The last two years of hibernation have taken their toll on everyone’s life. This forced change came at a time when lifestyle was going to change for me anyway, with another looming milestone: retirement.
My concept of retirement was of “active retirement” – a lifestyle I had promoted to seniors ahead of me in the queue, at the time when I wanted their money to fuel the travel and leisure businesses I owned: holidays, golf, hikes, entertainment, dining out, travel, reading good books, writing some, social gatherings with interesting people – go for it, man, I said. But when it has come to my turn now, those words have evaporated on me.
I still read good books, but have no material to write new ones, for the stimulus of people, places, and experiences have dried up. I play a lot of golf (in warmer weather) and hike, but social gatherings, dining out, entertainment, holidays, and travel are either severely circumscribed or have vanished completely. I feel short-changed as the years of “active senior” begin to count down and creep away from me.
Now, the thought of getting on an airplane with the myriad of new regulations to comply with and pay for, the thought that facilities and movement at the other end could be severely limited and subject to change, and the fact that a two-week vacation could end up stretching to four, or more, if some bug crept into our internal luggage systems, makes it not worth the hassle. Besides, if medical treatment is required while travelling, what facilities would be available in foreign countries from already strained resources? The “trip from hell” that was said to occur once in a hundred times seems now to have far better odds of happening.
Despite the lure of bigger screens and lounge seats, trips to the cinemas also happen only for blockbuster movies (think the latest James Bond or West Side Story) that are not available on the streaming services (yet), so the chance of that kind of outing is extremely rare, and then too, most likely for a matinee when the theatre would be nearly empty.
Forget parties, dances, and ball games. I have already forgotten how to hug and kiss, and I’m sure to be classified as a rude fellow when this is all over.
Talking of “over” – when will it be over? I look back at the time when all this “tunneling” and “bubbling” had never even occurred to us in our lives and when we moved about freely on plains, trains, and automobiles, gathered in crowded places, and were free. As the Big P (I dare not use the word, for I swore not to write about it in my last article) stretches into the third calendar year, that old life seems to have happened in another incarnation. I realize now how those who lived through WWII must have felt when that little skirmish across the British Channel didn’t end after Dunkirk and kept dragging on… and on.
What does a fiction writer write about today? Every writer has already written their “pandemic novel” by now, I’m sure, replete with ICUs, vaccines, conspiracies, honking truckers, barricaded bridges, and people dying in droves. I’ve written mine too, but will not publish it until the flood of Big P writing has washed over us and until my novel has a fair chance of not drowning in the flood. I even published a journal of Big P writing in 2021, a collection from thirty-three writers who were recording their thoughts during 2020. Looking at that assortment of scribbling from a distance today, it resembles a bunch of garbled thoughts better left in a time capsule for our descendants, perhaps five or more generations removed, who may want to discover the paranoia and hope of our time. Any writing set in a pre-pandemic era, even in 2019, will now be considered historical fiction, just like the telephone booth scene or the smoking-cigarette-in-an-office-cubicle scene would be categorized — anachronistic. And post-pandemic writing cannot even be imagined at this stage, for we aren’t out of this…this thing…yet, so anything we write about the “after” would be classified as fantasy.

========================

__What to do__:
Translate into French the following sentence from the retirement essay above: "What does a fiction writer write about today?"

__Records__:
========================

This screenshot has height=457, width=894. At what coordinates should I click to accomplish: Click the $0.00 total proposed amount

========================

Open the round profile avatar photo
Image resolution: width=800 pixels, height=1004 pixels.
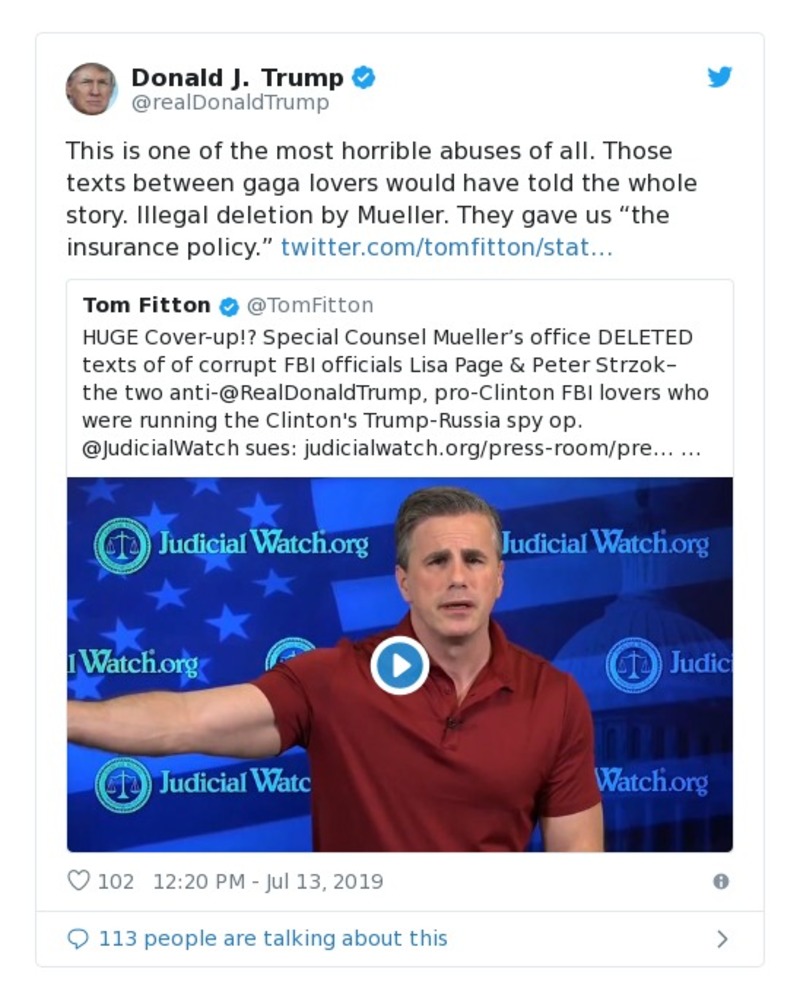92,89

========================

__Answer to the problem__:
Sur quoi un écrivain de fiction écrit-il aujourd'hui ?